Inventò pure una macchina la quale , coperta da una gabbionata , alzava ed abbassava due pezzi, e fu sostituita alla batteria della piattaforma grande già innalzata dal Consiglio di guerra. Il Cavalca lasciò scritto che « fu chiamata tra soldati Civetta perchè hor si alzava et hor si abbassava, et fu fatta perchè l’inimico havea » trovato strada con una batteria di otto pezzi di canone di levare li cinque pezzi soliti a stare nella piattaforma grande la quale per questo restava imperfetta. Ma fu inventata dal S. Pompeo Targone la sodetta civelta, che erano dei pezzi di canone che si alzavano et calavano a suo beneplacito. Et fu di grandissimo utile poichè l’inimico non potè mai levare i sudetti due pezzi poichè subito tirati calavane al sicuro, onde a noi fu di molto profitto et di gran terrore al inimico qual pensava di havere levato tutta l’offesa della piattaforma. Fu machina laudatissima da tutti et di pochissima spesa ».
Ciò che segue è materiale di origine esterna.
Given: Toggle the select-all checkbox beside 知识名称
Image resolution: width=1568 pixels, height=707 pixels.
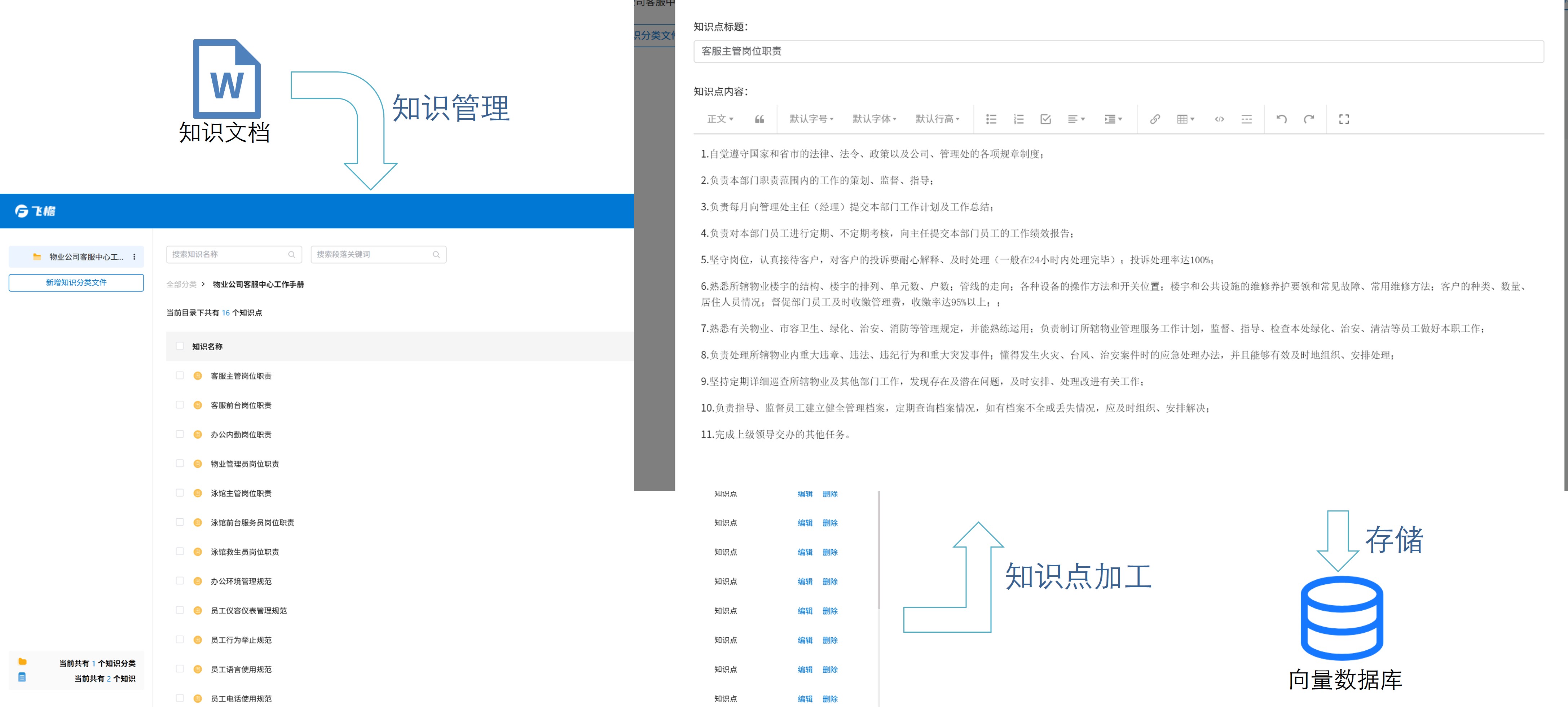Looking at the screenshot, I should point(180,345).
Trovò pure un ingegno, che chiamò Bilancia, consistente in una salciccia o fascina che mossa in alto od in basso orizzontalmente per due corde raccomandate a due cavalletti verticali, avrebbe coperto capo e petto agli operai « Fu chiamata Bilancia et non fu mai adoperata : ma il S.’ Pompeo Targone inventore di essa ne fece un modello che reusiva assai bene et voleva con detta ringrossare una trinciera et fare parapetti senza che alcuno si scoprisse mai: ma per essere nell’ultimo dell’espugnatione ancorchè mostrasse d’essere reusibile non dimeno non fu adoperata mai »…
Finalmente dopo un assedio di tre anni, due mesi, 20 giorni, il 21 settembre del 1604, cedè la piazza in potestà degli Spagnuoli.